**TEXTO CITADO**
########################################

Tendo como base os apontamentos teóricos e instrumentais presentes no primeiro capítulo, as pesquisadoras destacam no capítulo que segue, Estado do Conhecimento: Repositórios de Publicações Científicas, a importância das bases de dados na operacionalização das pesquisas de levantamento de cunho bibliográfico, especialmente na captação de materiais que farão parte do corpus analítico. Há o destaque de algumas bases de dados já consolidadas pelas comunidades de pesquisa nacionais, como o Catálogo de Teses e Dissertações da CAPES (BTD/CAPES) e a Biblioteca Digital de Teses e Dissertações do Instituto Brasileiro de Informação em Ciência e Tecnologia (BDTD/IBICT) e internacionais como a Scientific Electronic Library Online (SciELO). Além de apresentarem as referidas bases, as autoras exibem uma espécie de tutorial operacional de manuseio destes repositórios de pesquisa, expondo alguns recursos bibliométricos e os fatores de impacto para a familiarização do leitor, na compreensão da complexidade dos processos de avaliação da qualidade da produção acadêmica.

No terceiro capítulo, A Metodologia do Estado do Conhecimento, nos é apresentado uma descrição direta das etapas metodológicas propostas pelas autoras, para isso esta seção é engendrada utilizando o exemplo da pesquisa junto a temática da inovação no cenário da Educação Superior. Elementos como a definição do objetivo do estudo, a escolha da base de dados utilizada, a construção do corpus analítico, a escolha dos termos/descritores que operam os gatilhos de busca nos repositórios e a manipulação dos filtros de procura são evidenciados, de forma a “auxilia[r] a manter o foco e evitar realizar esforços desnecessários e que não irão auxiliar a atingir o objetivo proposto” (p. 62). Detalhadamente são apresentadas as etapas metodológicas deste processo, dentro da perspectiva de construção de uma bibliografia anotada, bibliografia sistematizada e bibliografia categorizada. Diferente de outras obras das autoras, aqui é possível observar um importante avanço teórico, pois as pesquisadoras incluem uma nova etapa constitutiva nesta abordagem, a bibliografia propositiva.

Finalizando a parte teórica da obra o quinto capítulo, A Escrita do Estado do Conhecimento, se propõem em auxiliar o leitor a escrever os resultados desenrolados de sua pesquisa, pelo ponto de vista dialógico, presente na relação autor-leitor, considerando adequações linguísticas, exercícios de abstração, formulação de analogias e os elementos de coerência e coesão necessários na redação científica. Um breve roteiro é apresentado ao final do capítulo revelando as dimensões de planejamento, da escrita e do processo de revisão e reescrita. As autoras aliam a este capítulo instrumental de redação do processo metodológico dos EC, algumas perspectivas analíticas do campo das análises qualitativas, com foco na Análise de Conteúdo de Lawrence Bardin, vislumbrando da mesma forma possibilidades de uso com a Análise de Discurso de Michel Pêcheux e da Análise Textual Discursiva de Roque Moraes e Maria do Carmo Galiazzi.

########################################

**DADOS DE ORIGEM**
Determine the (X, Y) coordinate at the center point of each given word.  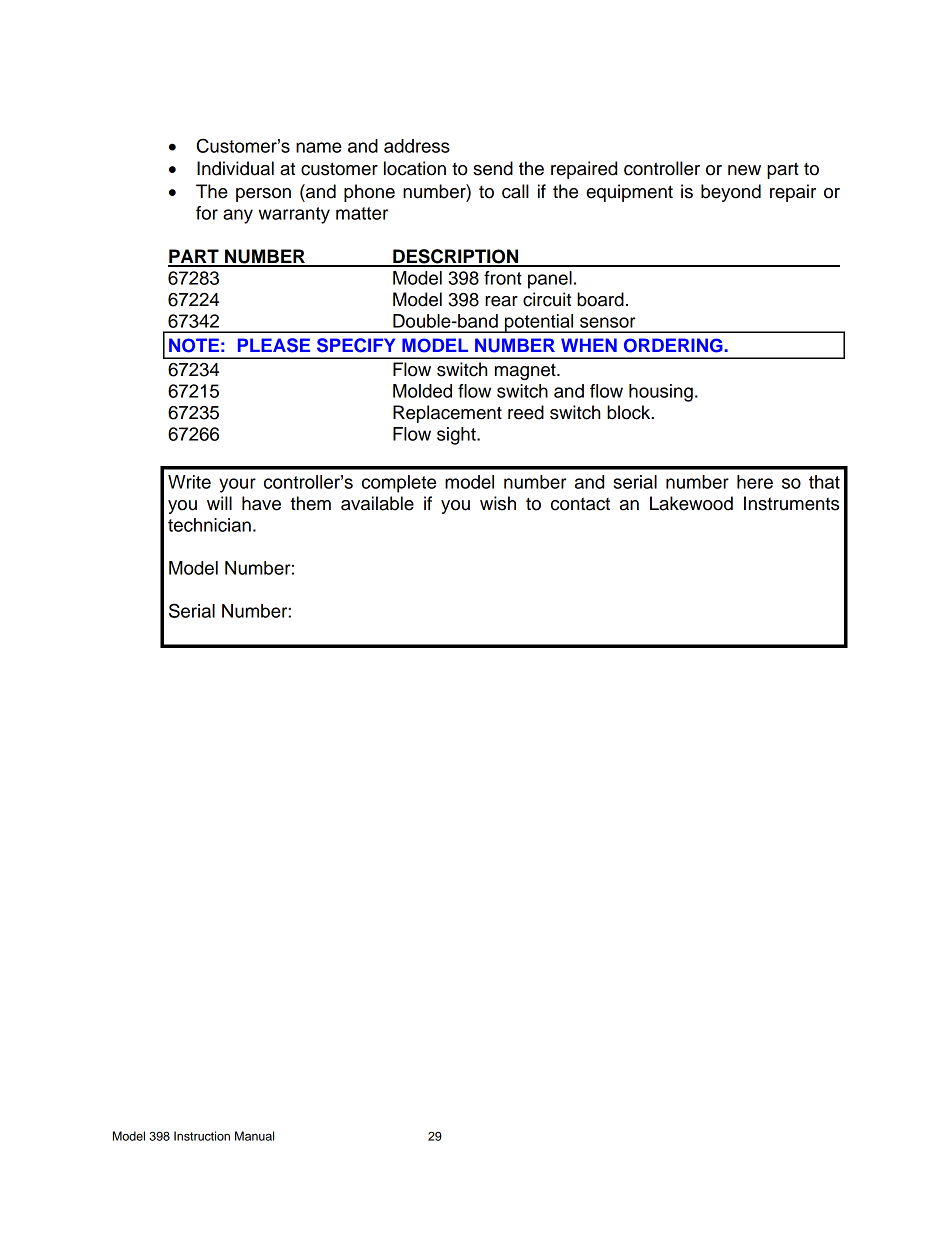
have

########################################

**TAREFAS E EXERCÍCIOS**
• a. Traduza para o inglês esta frase do texto sobre o Estado do Conhecimento: "Um breve roteiro é apresentado ao final do capítulo revelando as dimensões de planejamento, da escrita e do processo de revisão e reescrita."
• b. Prossiga com o texto sobre o Estado do Conhecimento a partir da última frase apresentada.

**RESPOSTAS**
• a. A brief outline is presented at the end of the chapter, revealing the dimensions of planning, of writing, and of the process of revision and rewriting.

• b.
A segunda parte da obra se dedica a exclusivamente a demonstrar o processo de construção dos EC na prática, exemplificado na obra a partir da efetivação de uma investigação sobre a temática da inovação na Educação Superior, resgatando os apontamentos trazidos ao longo do texto. Dessa forma o último capítulo do livro, O Estado do Conhecimento na Prática, evidencia esse percurso de pesquisa a partir de diferentes estratégias combinadas que possibilitam a leitura do fenômeno da inovação na Educação Superior no contexto emergente das transformações de cenário da Educação Superior à luz de uma educação de qualidade, especialmente na América Latina. As indicações de conceituação, operacionalização, redação e socialização dos achados presentes nas seções anteriores da obra são apresentadas aqui de forma contextualizada com um problema real de pesquisa, demonstrando de forma clara os movimentos provocados pela utilização desta metodologia no cenário das pesquisas acadêmicas.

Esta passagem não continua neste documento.